1: Introduction
Governments’ attempts to improve the sustainability of their fiscal balances have been at the
forefront of fiscal policy discussion for more than a decade. In some countries the
consolidation effort has resulted in sizeable surpluses for the first time in a generation. Debt to
GDP ratios have been stabilised and begun to fall. Elsewhere, some previous bastions of fiscal
prudence are now struggling to maintain or regain sound fiscal positions. Lower interest rates
have reduced debt servicing costs for the majority, but adherence to fiscal rules and the fiscal
implications of ageing populations will ensure that the need to strengthen fiscal positions will
remain a key issue in the years to come.
An established literature has examined fiscal consolidation attempts and concluded that the
composition of the consolidation effort is a crucial determinant of the ultimate effect on debt.
Throughout this literature (see for example, Alesina and Perotti [1995] Alesina et al. [1998],
McDermott and Wescott [1996] and Von Hagen et al. [2001]) the focus has been on general
government data1. This has one clear advantage in that large and consistent data sets are
readily available, but in our view, this advantage is outweighed by a key weakness.
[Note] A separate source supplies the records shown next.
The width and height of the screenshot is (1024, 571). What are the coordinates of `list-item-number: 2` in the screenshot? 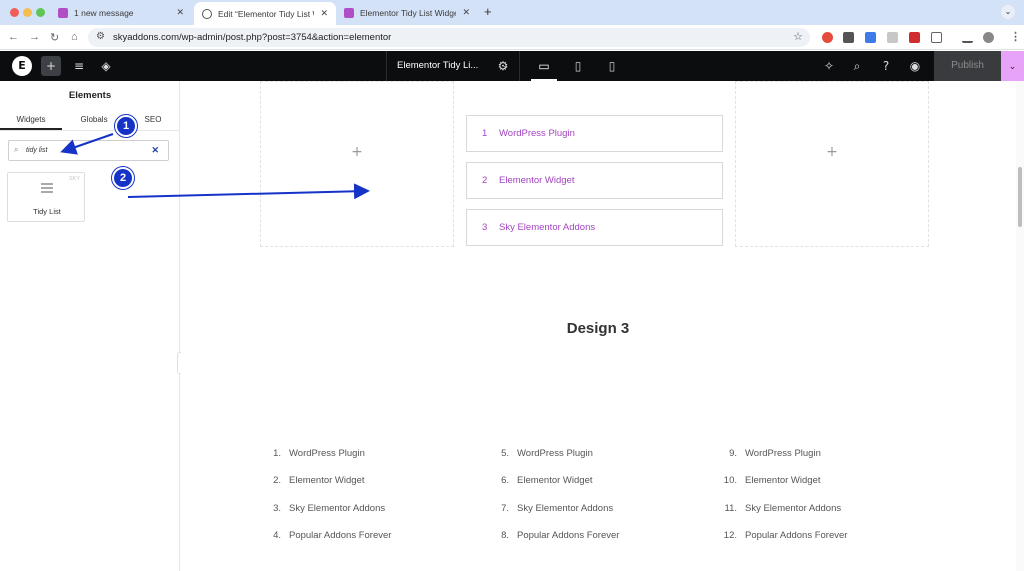 It's located at (485, 180).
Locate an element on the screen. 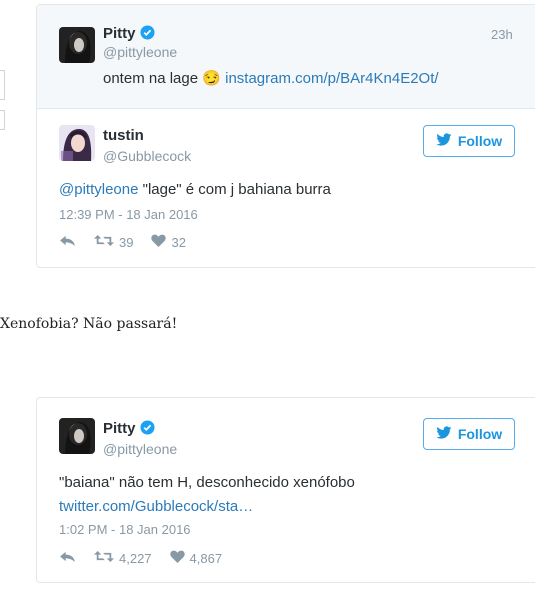 The image size is (535, 615). instagram-link: instagram.com/p/BAr4Kn4E2Ot/ is located at coordinates (332, 78).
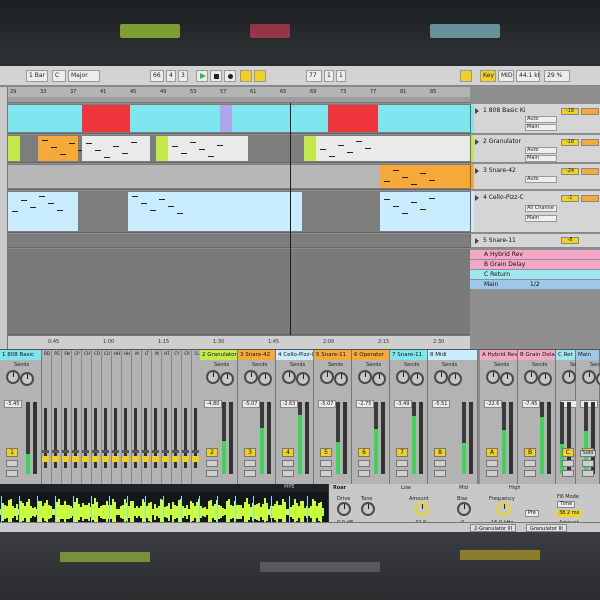 Image resolution: width=600 pixels, height=600 pixels. I want to click on track-activator-button: 3, so click(250, 452).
This
approach implicitly assumes that governments behave as if a single authority exercises
complete control over the size and composition of fiscal balances. Indeed, political economy
models of fiscal consolidations, including Alesina and Drazen [1991], Roubini and Sachs
[1989], assume a single tier of government. In view of the substantial role played by sub-
central governments in the conduct of fiscal policy, we believe that it is worth extending this
literature to look at the distinct contributions made by sub-central and central government and
examine how these tiers of government interact during consolidation attempts.
The size and responsibilities of sub-central tiers of government differ markedly across
countries2. In many countries with a federal structure e.g. the USA, Austria, Germany and
Canada, sub-central legislatures have considerable political power and sizeable spending and
financing responsibilities relative to the central/federal tier. In Canada, for example, data from
IMF Government Financial Statistics indicate that over 50% of total government expenditure
and revenue is assigned to the sub-central tiers.
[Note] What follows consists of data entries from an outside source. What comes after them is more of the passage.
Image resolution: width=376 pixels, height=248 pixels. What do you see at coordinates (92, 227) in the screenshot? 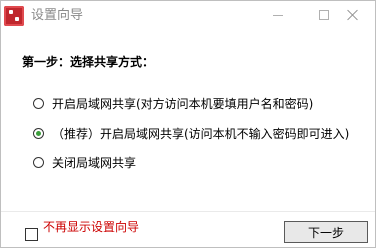
I see `dont-show-again-label: 不再显示设置向导` at bounding box center [92, 227].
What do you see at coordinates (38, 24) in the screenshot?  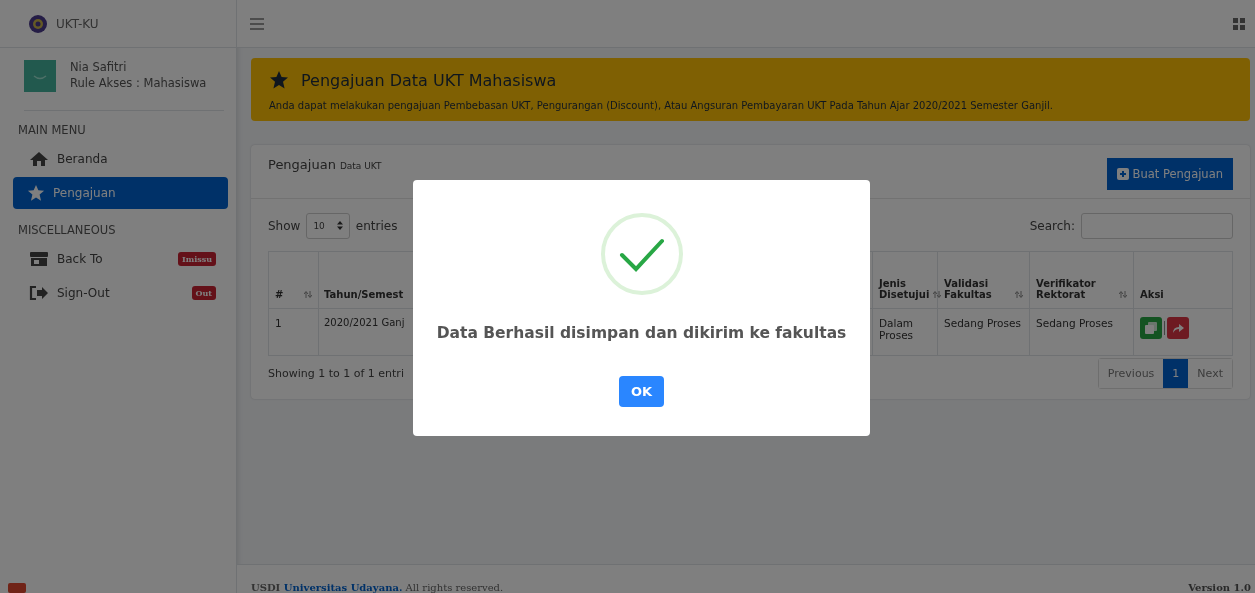 I see `logo-icon` at bounding box center [38, 24].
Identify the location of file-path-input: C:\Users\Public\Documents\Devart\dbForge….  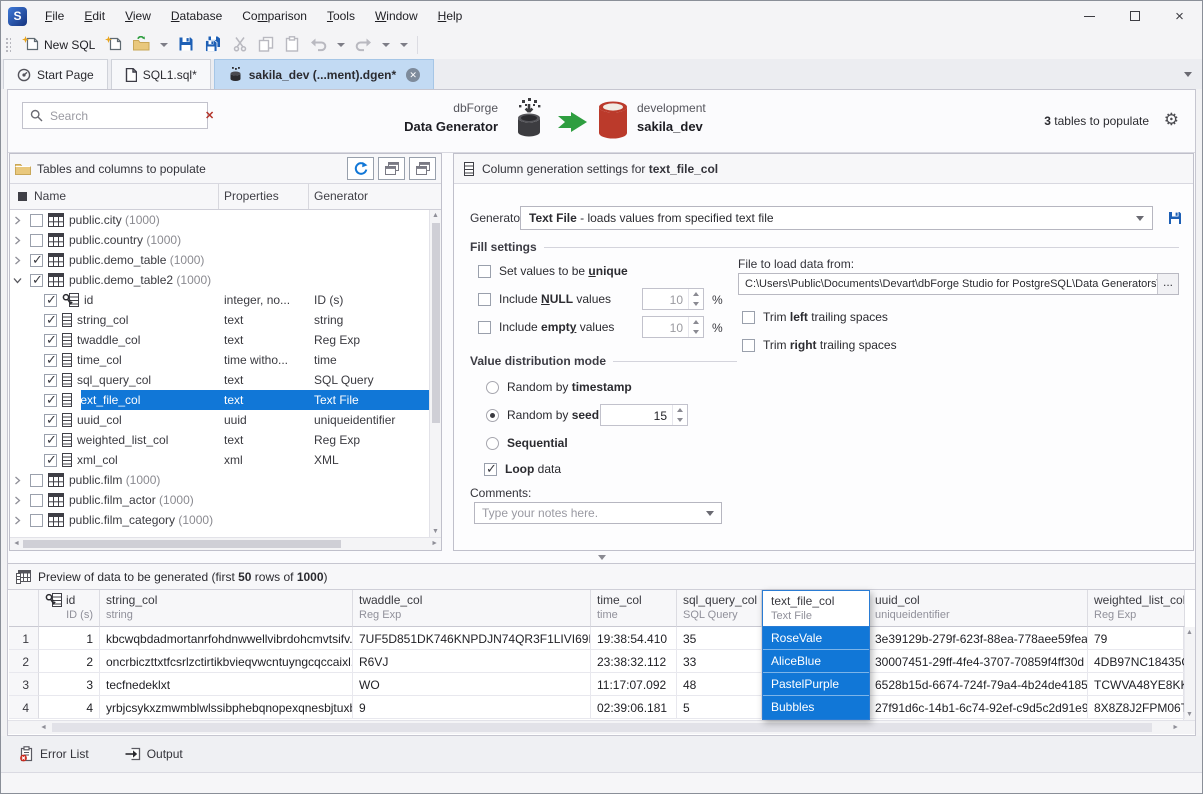
(958, 284).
In unitary countries it is often assumed that fewer fiscal responsibilities are devolved to lower
tiers of government, although it does not necessary follow that their role in fiscal policy is
insignificant. Many unitary countries have devolved considerable fiscal responsibilities. For
example, IMF figures indicate that in 1998, sub-central government expenditure was 44% of
1 General government is defined by the OECD as “all departments, offices, organisations and other bodies which
are agencies or instruments of the central, state or local public authorities” OECD [2002].